Peu connu du grand public, bien que récipiendaire d’un prix Médicis, Vassilis Alexakis, né à Athènes, publie des romans en grec et des romans en français. Ensuite, il traduit indifféremment ses livres d’une langue à l’autre. Peu d’auteurs dans le monde sont capables de cela.
La Clarinette devait porter un autre titre, et surtout, il devait être écrit en grec. Mais la maladie, qui va finalement emporter son éditeur, Jean-Marc Roberts, fera également dévier en grande partie la trajectoire du livre et surtout la langue déployée par son auteur dans ce qui semble devenir au fil des pages un double adieu : celui, très conscient, qu’il déroule à l’intention de son ami et alter ego intellectuel, et celui plus sous-jacent qu’il fait à Paris, ville où il a trouvé refuge en 1968 après le coup d’état des Colonels.

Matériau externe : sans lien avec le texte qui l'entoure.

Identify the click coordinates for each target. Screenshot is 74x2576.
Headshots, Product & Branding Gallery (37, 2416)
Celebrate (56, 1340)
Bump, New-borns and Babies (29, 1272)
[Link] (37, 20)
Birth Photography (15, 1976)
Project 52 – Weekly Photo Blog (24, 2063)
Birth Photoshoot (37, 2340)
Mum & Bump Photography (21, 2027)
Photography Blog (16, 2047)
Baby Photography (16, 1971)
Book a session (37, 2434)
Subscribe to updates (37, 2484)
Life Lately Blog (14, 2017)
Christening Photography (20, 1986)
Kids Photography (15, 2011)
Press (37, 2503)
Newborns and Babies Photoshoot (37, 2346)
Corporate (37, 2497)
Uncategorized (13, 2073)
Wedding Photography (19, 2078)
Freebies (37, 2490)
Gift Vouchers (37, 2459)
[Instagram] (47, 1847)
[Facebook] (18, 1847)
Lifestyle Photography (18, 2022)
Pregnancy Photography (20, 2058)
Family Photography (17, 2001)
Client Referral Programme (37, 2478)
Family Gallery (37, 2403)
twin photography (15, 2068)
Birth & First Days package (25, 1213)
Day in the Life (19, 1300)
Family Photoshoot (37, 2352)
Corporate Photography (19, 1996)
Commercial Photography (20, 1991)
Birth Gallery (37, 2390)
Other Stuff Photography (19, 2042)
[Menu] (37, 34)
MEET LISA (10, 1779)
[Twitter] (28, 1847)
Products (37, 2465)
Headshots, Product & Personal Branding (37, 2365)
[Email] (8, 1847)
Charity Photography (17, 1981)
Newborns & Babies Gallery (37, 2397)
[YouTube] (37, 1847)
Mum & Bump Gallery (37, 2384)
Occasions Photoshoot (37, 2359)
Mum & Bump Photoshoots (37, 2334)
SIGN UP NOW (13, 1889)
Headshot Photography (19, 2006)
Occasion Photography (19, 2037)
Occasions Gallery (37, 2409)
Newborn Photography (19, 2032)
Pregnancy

Tandis que Paris se vide de sa substance, peut-être parce qu’Alexakis en a percé son plus terrible secret – l’indifférence de ses habitants – l’ami, vacillant sous les traitements, mais combatif à l’heure de finaliser son dernier manuscrit, et encore capable d’apprécier un verre de vin – “Mon médecin me l’a interdit mais je l’emmerde” – est pleinement présent dans les scènes précédant sa mort – ces derniers mois traversés de repas partagés et de livraisons du Monde à l’hôpital – comme dans les souvenirs plus anciens, cette unique engueulade au sujet d’une bataille que Roberts aurait livrée pour un autre auteur maison avec lequel Alexakis s’était retrouvé en concurrence. Le portrait est flamboyant même si lucide. Il est aussi la dernière possibilité de prolonger la conversation entamée quelque quarante années plus tôt.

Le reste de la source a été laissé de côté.